The euro will be vulnerable to political infighting, socialist attitudes, inflexible labor legislation and nationalist rivalries. As holders of the weakest currencies worldwide try to exchange them for increasingly safe money, it will look like a game of who gets stuck with the Old Maid. This currency crisis is now in uncharted waters, never before having been so international, with the true cause not yet clear to our leaders, so this arena has every risk of getting much worse. Isn't there anybody else out there who noticed that the IMF bailout did not help Thailand, and who wonders why then it should help other nations? Or, with so many Americans in the stock market, a bear market here could by itself start a recession because of a contraction in what we define as "The Money Supply"? Or that American corporations might object to paying taxes to help Korean firms, thus subsidizing their competition, competition that sold below cost to buy market share and unsurprisingly got into trouble during the first setback? Also, did the recent release of the movie Titanic merely happen to coincide with the currency crisis, or was it a reflection of an underlying Mass Phenomenon?
We take a philosophical view of things, for if God had intended us to be rich he would never have given us the stock market.
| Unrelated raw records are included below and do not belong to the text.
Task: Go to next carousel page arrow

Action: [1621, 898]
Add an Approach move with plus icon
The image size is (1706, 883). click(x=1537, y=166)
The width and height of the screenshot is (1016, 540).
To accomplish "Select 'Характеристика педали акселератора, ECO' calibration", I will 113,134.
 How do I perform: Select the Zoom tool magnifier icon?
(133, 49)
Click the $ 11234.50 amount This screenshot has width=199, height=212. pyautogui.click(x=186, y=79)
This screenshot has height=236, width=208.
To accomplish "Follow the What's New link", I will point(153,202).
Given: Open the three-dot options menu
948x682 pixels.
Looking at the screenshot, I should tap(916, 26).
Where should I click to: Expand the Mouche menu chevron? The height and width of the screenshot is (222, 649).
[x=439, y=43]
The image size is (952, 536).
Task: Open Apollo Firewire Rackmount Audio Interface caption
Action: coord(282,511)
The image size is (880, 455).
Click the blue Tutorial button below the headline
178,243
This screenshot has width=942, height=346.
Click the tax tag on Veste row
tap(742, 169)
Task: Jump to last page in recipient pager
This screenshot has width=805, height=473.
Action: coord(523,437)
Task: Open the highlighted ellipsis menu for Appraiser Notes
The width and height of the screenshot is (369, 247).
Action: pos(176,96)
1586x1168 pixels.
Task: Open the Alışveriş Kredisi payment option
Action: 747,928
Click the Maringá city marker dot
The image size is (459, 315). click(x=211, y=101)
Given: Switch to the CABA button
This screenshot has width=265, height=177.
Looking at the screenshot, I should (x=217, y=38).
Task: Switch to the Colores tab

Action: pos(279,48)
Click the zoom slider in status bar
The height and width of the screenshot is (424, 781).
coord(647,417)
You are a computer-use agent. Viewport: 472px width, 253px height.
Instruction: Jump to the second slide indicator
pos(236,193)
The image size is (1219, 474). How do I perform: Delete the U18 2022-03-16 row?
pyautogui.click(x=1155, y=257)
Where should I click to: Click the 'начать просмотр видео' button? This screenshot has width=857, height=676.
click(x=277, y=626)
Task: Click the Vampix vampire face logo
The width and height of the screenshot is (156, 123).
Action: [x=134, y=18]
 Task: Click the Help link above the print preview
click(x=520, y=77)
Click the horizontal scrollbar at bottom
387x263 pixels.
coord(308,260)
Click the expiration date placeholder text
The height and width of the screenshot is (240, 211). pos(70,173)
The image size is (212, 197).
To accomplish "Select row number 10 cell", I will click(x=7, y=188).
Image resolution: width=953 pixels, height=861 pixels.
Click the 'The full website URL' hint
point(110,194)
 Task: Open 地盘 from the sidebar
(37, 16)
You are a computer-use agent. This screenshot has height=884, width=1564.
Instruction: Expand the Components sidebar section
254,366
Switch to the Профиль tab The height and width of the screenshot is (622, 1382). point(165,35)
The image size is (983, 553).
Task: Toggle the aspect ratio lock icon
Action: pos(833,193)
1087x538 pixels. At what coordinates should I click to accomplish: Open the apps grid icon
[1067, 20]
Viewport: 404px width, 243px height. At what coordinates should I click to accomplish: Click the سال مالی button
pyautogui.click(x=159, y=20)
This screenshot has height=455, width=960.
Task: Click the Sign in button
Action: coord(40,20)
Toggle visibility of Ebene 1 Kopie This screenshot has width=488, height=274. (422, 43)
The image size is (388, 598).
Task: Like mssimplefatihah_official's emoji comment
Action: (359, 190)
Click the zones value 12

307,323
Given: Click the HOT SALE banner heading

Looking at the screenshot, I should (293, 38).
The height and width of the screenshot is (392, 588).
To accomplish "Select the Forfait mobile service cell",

Personally, we have a Zen philosophy about stocks, because we've heard of some Asians who started out with $1,000,000 and Zen they had $500,000, and Zen they had $50,000. We advise Asian investors to think positively, because if their stocks keep dropping, look at all the money to be saved on prune juice. Especially when they say the market is having a "technical reaction." That's right, it can tech every nical they've got. Beware of those "diversified portfolios," 20% in Utilities, 30% in oils, 50% in electronics, and 100% in hock. Many investors in Asian no-load mutual funds are finally figuring out that the "no load" refers to their wallets!
Ah, please forgive our gallows humor, but it bugs us that irrationality is the ultimate refuge of error.